_Material shown_:
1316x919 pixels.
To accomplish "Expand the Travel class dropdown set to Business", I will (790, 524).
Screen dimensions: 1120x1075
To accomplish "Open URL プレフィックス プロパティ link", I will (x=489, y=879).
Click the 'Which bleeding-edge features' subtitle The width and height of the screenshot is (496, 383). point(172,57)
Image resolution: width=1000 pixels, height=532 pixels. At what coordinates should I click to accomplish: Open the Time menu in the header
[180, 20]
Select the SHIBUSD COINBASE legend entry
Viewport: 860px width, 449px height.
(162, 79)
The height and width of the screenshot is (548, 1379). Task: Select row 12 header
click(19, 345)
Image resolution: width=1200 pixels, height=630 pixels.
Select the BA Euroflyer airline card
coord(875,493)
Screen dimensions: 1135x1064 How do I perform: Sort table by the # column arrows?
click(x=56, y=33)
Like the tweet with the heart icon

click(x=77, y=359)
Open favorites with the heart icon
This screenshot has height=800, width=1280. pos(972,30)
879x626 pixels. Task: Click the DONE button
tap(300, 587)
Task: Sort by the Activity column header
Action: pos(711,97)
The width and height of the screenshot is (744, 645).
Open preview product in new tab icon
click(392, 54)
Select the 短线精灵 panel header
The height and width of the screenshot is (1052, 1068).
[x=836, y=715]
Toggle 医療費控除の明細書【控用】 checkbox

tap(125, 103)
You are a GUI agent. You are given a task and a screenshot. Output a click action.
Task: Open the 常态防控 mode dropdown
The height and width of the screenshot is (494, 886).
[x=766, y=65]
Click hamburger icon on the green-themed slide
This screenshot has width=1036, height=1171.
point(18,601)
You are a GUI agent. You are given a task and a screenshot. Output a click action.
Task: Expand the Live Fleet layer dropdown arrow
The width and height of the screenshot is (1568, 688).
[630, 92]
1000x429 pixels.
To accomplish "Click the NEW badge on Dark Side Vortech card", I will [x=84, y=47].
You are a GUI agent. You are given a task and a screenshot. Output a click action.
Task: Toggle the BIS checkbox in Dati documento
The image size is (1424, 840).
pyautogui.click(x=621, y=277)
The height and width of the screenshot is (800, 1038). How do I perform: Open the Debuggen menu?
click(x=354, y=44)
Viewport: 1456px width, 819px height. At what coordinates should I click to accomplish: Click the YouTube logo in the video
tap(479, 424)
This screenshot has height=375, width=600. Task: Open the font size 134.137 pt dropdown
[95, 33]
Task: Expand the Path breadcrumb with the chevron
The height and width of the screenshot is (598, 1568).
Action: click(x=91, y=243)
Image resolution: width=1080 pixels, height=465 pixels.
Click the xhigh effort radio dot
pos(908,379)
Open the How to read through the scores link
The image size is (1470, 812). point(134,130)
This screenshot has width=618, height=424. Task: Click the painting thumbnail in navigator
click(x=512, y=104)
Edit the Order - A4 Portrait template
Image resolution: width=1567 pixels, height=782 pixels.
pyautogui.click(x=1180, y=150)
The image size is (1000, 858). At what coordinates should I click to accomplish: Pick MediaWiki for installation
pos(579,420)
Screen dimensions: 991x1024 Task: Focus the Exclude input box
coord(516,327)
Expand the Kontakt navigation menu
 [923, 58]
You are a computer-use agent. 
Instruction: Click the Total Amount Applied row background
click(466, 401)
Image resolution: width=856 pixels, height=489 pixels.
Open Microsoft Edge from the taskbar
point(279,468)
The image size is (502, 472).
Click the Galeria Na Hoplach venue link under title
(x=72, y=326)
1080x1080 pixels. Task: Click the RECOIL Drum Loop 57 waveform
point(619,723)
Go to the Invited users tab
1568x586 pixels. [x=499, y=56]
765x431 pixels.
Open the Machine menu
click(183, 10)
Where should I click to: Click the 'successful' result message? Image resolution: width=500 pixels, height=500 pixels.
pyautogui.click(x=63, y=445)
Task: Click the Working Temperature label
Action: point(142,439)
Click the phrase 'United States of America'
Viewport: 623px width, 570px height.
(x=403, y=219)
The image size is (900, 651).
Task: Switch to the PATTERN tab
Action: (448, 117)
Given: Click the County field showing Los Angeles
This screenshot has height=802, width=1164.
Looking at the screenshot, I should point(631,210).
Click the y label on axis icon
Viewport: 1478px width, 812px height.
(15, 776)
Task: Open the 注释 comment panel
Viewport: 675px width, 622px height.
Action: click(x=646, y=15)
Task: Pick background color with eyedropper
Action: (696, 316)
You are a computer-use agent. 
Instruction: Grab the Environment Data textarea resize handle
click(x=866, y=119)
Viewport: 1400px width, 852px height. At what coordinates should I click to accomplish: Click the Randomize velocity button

_Brief_: Could you output every entry above exactly as it stands?

_Answer to this exercise_:
1316x919 pixels.
To accomplish "Expand the Travel class dropdown set to Business", I will (790, 524).
Screen dimensions: 1120x1075
To accomplish "Open URL プレフィックス プロパティ link", I will (x=489, y=879).
Click the 'Which bleeding-edge features' subtitle The width and height of the screenshot is (496, 383). point(172,57)
Image resolution: width=1000 pixels, height=532 pixels. At what coordinates should I click to accomplish: Open the Time menu in the header
[180, 20]
Select the SHIBUSD COINBASE legend entry
Viewport: 860px width, 449px height.
(162, 79)
The height and width of the screenshot is (548, 1379). Task: Select row 12 header
click(19, 345)
Image resolution: width=1200 pixels, height=630 pixels.
Select the BA Euroflyer airline card
coord(875,493)
Screen dimensions: 1135x1064 How do I perform: Sort table by the # column arrows?
click(x=56, y=33)
Like the tweet with the heart icon

click(x=77, y=359)
Open favorites with the heart icon
This screenshot has height=800, width=1280. pos(972,30)
879x626 pixels. Task: Click the DONE button
tap(300, 587)
Task: Sort by the Activity column header
Action: pos(711,97)
The width and height of the screenshot is (744, 645).
Open preview product in new tab icon
click(392, 54)
Select the 短线精灵 panel header
The height and width of the screenshot is (1052, 1068).
[x=836, y=715]
Toggle 医療費控除の明細書【控用】 checkbox

tap(125, 103)
You are a GUI agent. You are given a task and a screenshot. Output a click action.
Task: Open the 常态防控 mode dropdown
The height and width of the screenshot is (494, 886).
[x=766, y=65]
Click hamburger icon on the green-themed slide
This screenshot has width=1036, height=1171.
point(18,601)
You are a GUI agent. You are given a task and a screenshot. Output a click action.
Task: Expand the Live Fleet layer dropdown arrow
The width and height of the screenshot is (1568, 688).
[630, 92]
1000x429 pixels.
To accomplish "Click the NEW badge on Dark Side Vortech card", I will [x=84, y=47].
You are a GUI agent. You are given a task and a screenshot. Output a click action.
Task: Toggle the BIS checkbox in Dati documento
The image size is (1424, 840).
pyautogui.click(x=621, y=277)
The height and width of the screenshot is (800, 1038). How do I perform: Open the Debuggen menu?
click(x=354, y=44)
Viewport: 1456px width, 819px height. At what coordinates should I click to accomplish: Click the YouTube logo in the video
tap(479, 424)
This screenshot has height=375, width=600. Task: Open the font size 134.137 pt dropdown
[95, 33]
Task: Expand the Path breadcrumb with the chevron
The height and width of the screenshot is (598, 1568).
Action: click(x=91, y=243)
Image resolution: width=1080 pixels, height=465 pixels.
Click the xhigh effort radio dot
pos(908,379)
Open the How to read through the scores link
The image size is (1470, 812). point(134,130)
This screenshot has width=618, height=424. Task: Click the painting thumbnail in navigator
click(x=512, y=104)
Edit the Order - A4 Portrait template
Image resolution: width=1567 pixels, height=782 pixels.
pyautogui.click(x=1180, y=150)
The image size is (1000, 858). At what coordinates should I click to accomplish: Pick MediaWiki for installation
pos(579,420)
Screen dimensions: 991x1024 Task: Focus the Exclude input box
coord(516,327)
Expand the Kontakt navigation menu
 [923, 58]
You are a computer-use agent. 
Instruction: Click the Total Amount Applied row background
click(466, 401)
Image resolution: width=856 pixels, height=489 pixels.
Open Microsoft Edge from the taskbar
point(279,468)
The image size is (502, 472).
Click the Galeria Na Hoplach venue link under title
(x=72, y=326)
1080x1080 pixels. Task: Click the RECOIL Drum Loop 57 waveform
point(619,723)
Go to the Invited users tab
1568x586 pixels. [x=499, y=56]
765x431 pixels.
Open the Machine menu
click(183, 10)
Where should I click to: Click the 'successful' result message? Image resolution: width=500 pixels, height=500 pixels.
pyautogui.click(x=63, y=445)
Task: Click the Working Temperature label
Action: point(142,439)
Click the phrase 'United States of America'
Viewport: 623px width, 570px height.
(x=403, y=219)
The image size is (900, 651).
Task: Switch to the PATTERN tab
Action: (448, 117)
Given: Click the County field showing Los Angeles
This screenshot has height=802, width=1164.
Looking at the screenshot, I should point(631,210).
Click the y label on axis icon
Viewport: 1478px width, 812px height.
(15, 776)
Task: Open the 注释 comment panel
Viewport: 675px width, 622px height.
Action: click(x=646, y=15)
Task: Pick background color with eyedropper
Action: (696, 316)
You are a computer-use agent. 
Instruction: Grab the Environment Data textarea resize handle
click(x=866, y=119)
Viewport: 1400px width, 852px height. At what coordinates should I click to accomplish: Click the Randomize velocity button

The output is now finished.